The Internet holds a wide variety of scientific information and misinformation, ranging from popular press coverage to scholarly communications to advertisements to science buff sites. Be careful when using information from web sites, it is changed often which makes it hard to cite it in a paper. If you can find the information in print, it is preferable to use that.
In general, the order of elements in a Physics citation are:
First-Initial Last-Name, Abbreviated-Journal-Title Volume-Number, Start-Page (year).
First-Initial Last-Name, "Article Title (not always included)," Abbreviated-Journal-Title Volume-Number, Start-Page (year).
First-Initial Last-Name, Abbreviated-Journal-Title Volume-Number, StartPage-EndPage (year).
1. J. B. Ruebeck, J. Lin, and A. K. Pattanayak, Phys.
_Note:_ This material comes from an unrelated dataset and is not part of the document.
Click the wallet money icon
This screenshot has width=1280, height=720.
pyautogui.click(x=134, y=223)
Rev. E 95, 062222 (2017).
2. A. J. Metcalf, C. D. Fredrick, R. C. Terrien et. al, Opt. Lett. 44, 2673 (2019).
First-Initial Last-Name, Title, Xnd ed. (edition number) (Publisher, Publisher-City, Year), p. start-number.
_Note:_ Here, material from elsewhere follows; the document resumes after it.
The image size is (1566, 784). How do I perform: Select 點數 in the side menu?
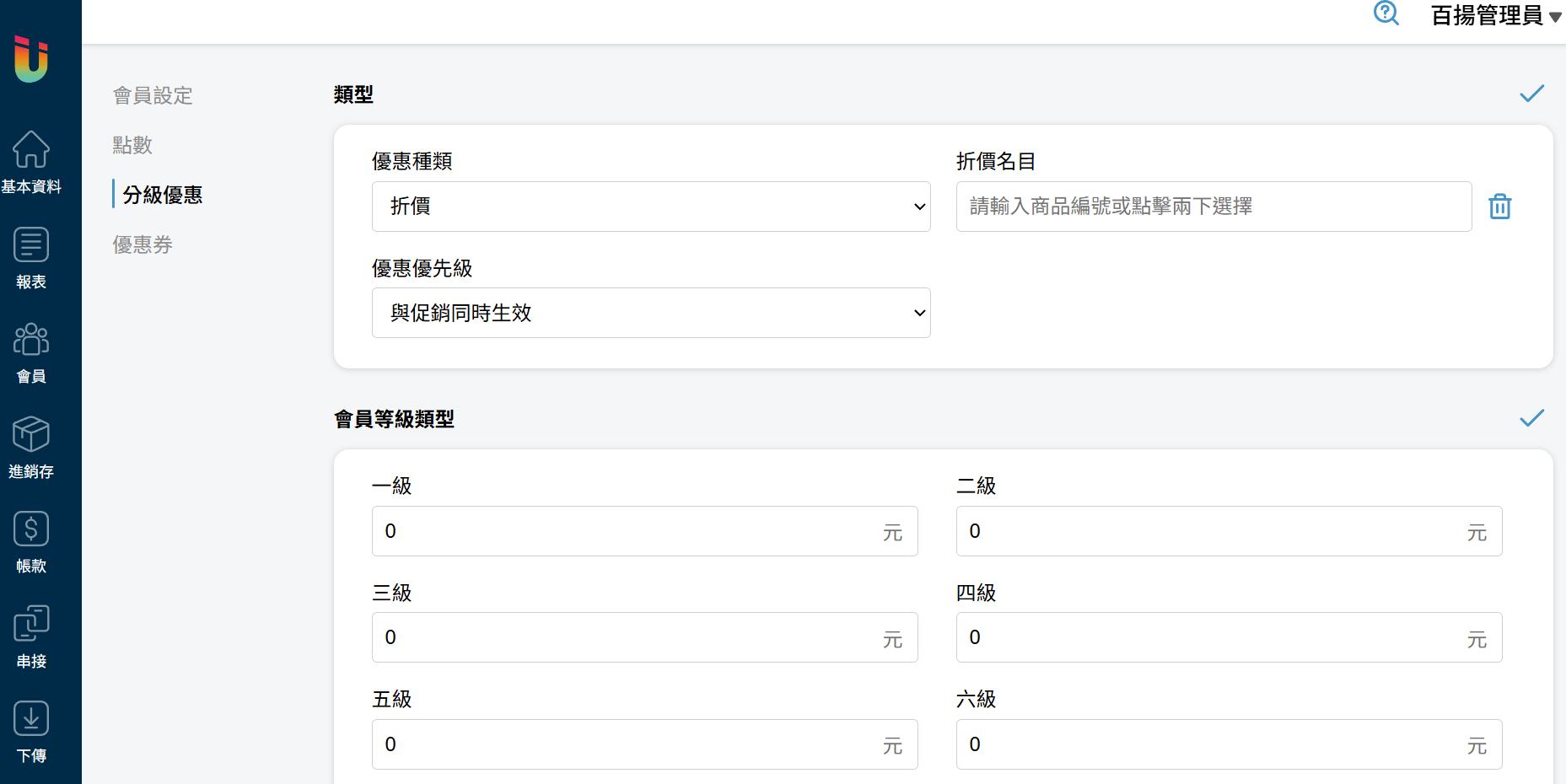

Note: book titles should be italicized.
First-Initial Last-Name, in Proceedings-Title-Or-Book-Title, edited by First-Name Last-Name (Publisher, Publisher-City, Year), p. start-number.
K. F. Kaplan, C. F. Bender, R. C. Terrien, in Astronomical Data Analysis Software and Systems XXVIII (Astronomical Society of the Pacific, San Francisco, 2019).